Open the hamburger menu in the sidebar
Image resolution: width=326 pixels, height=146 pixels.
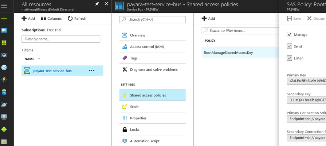(x=4, y=6)
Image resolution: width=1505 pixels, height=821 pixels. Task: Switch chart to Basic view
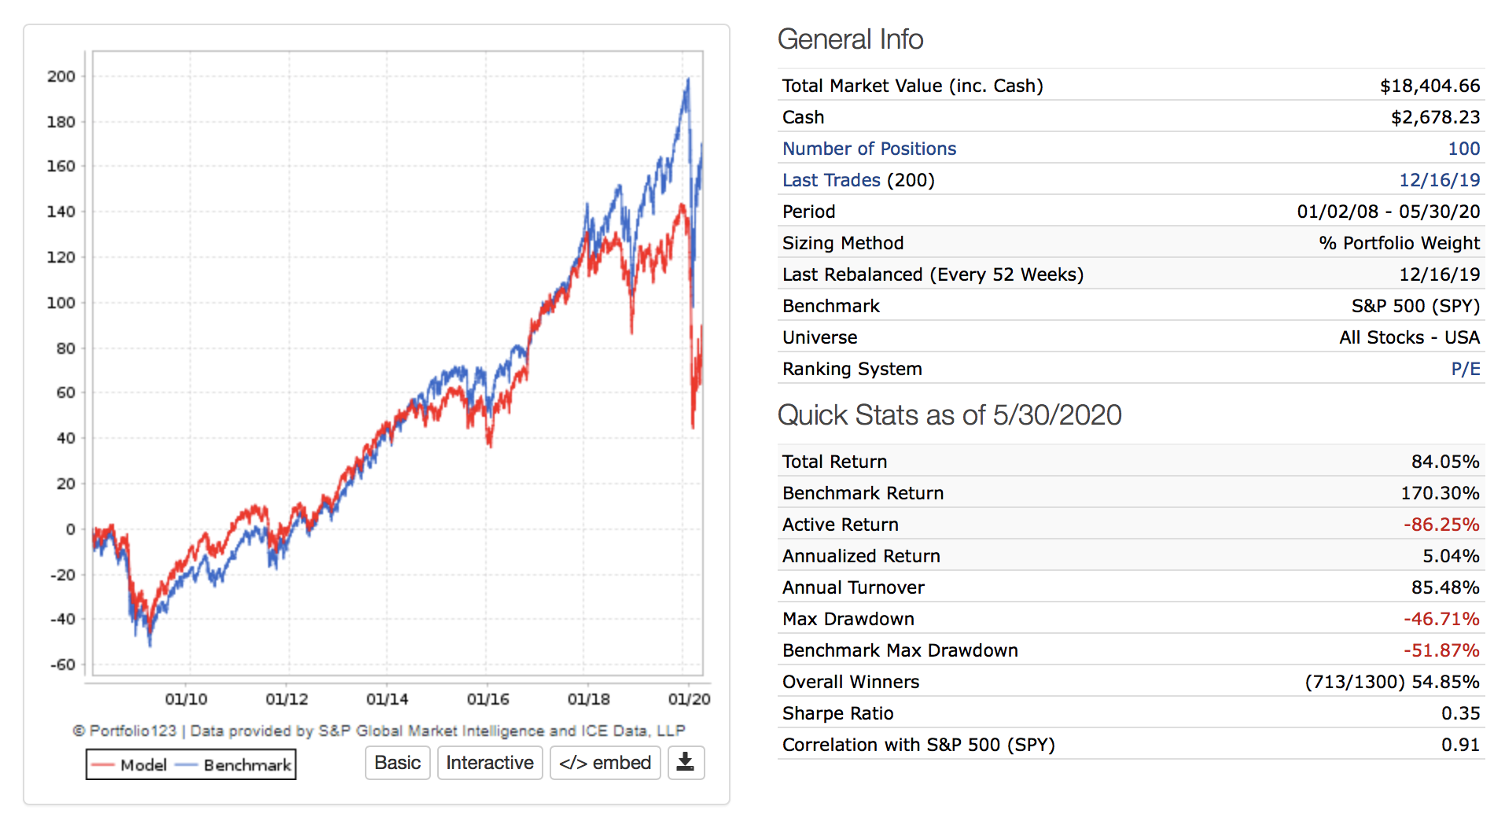[397, 763]
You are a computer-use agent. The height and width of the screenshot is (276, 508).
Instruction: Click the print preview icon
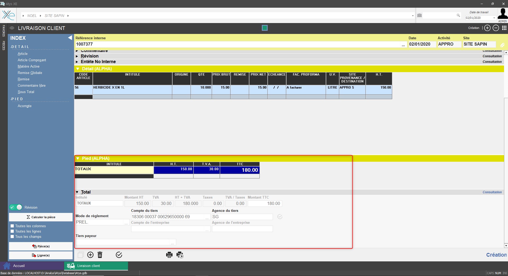180,255
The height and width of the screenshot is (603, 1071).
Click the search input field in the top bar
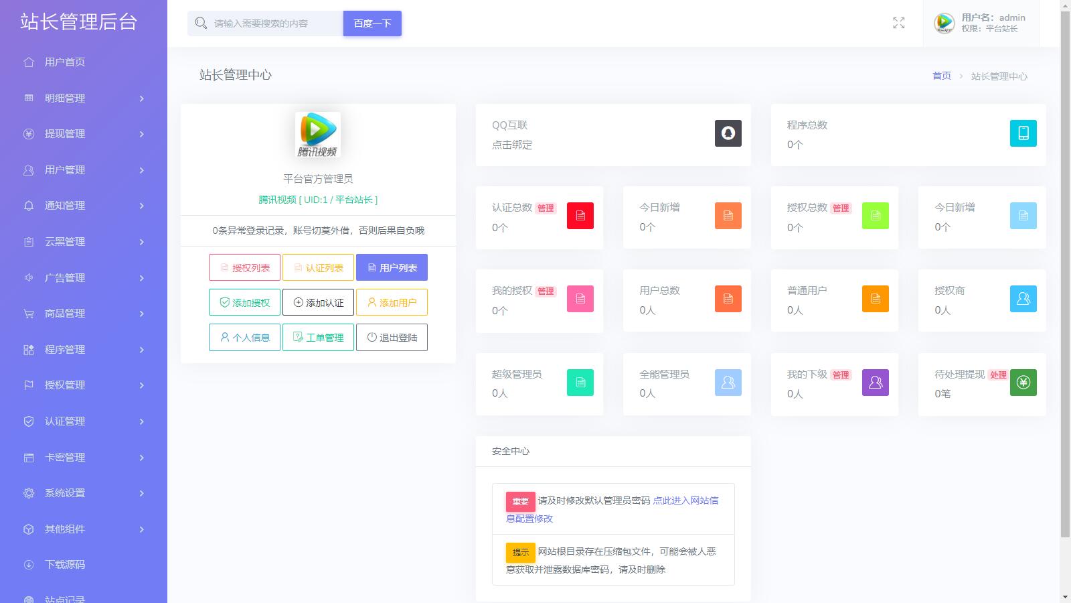268,23
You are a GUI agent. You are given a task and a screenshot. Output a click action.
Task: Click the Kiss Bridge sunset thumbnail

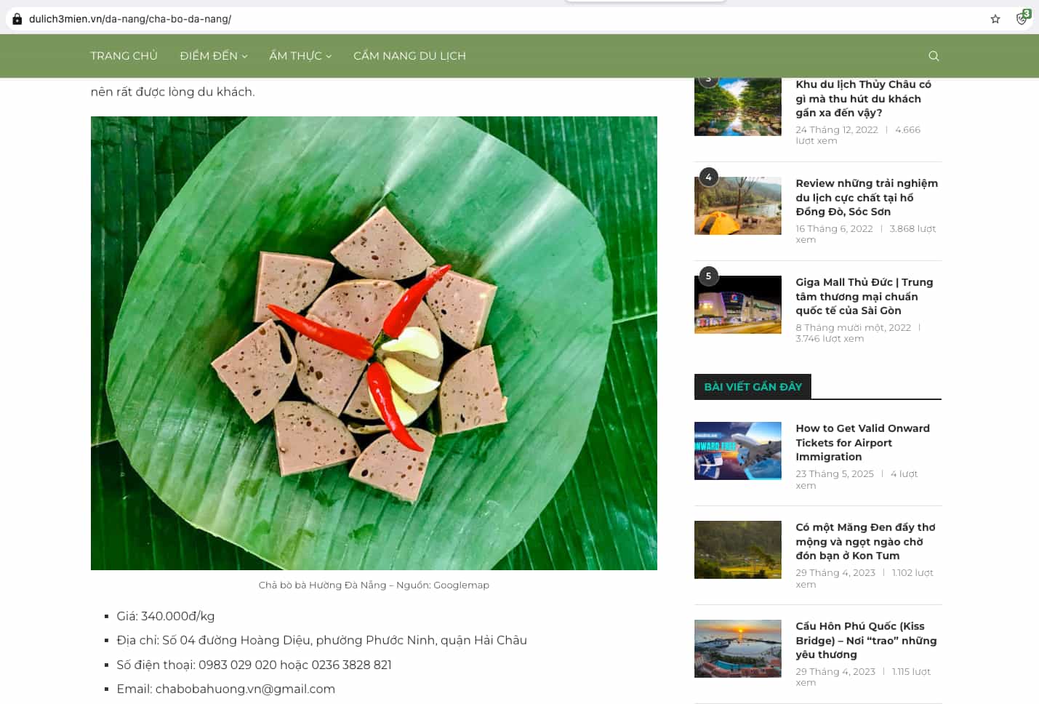(738, 649)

TASK GOAL:
Copy out every line of the listing above, requests included, and leave out the pictures. Multiply each coordinate in the answers by 2 and round to whole numbers, with halves rounded up.

EXERCISE RESPONSE:
Open the hamburger menu in the sidebar
Image resolution: width=326 pixels, height=146 pixels.
(x=8, y=12)
Image resolution: width=1505 pixels, height=821 pixels. Task: Switch chart to Basic view
[794, 1526]
You are a computer-use agent. The height and width of the screenshot is (276, 508).
Instruction: Click the print preview icon
360,510
The height and width of the screenshot is (603, 1071).
Click the search input field in the top bar
536,46
You are a GUI agent. You are given a task and a screenshot. Output a click action.
Task: Click the Kiss Bridge sunset thumbnail

(1476, 1298)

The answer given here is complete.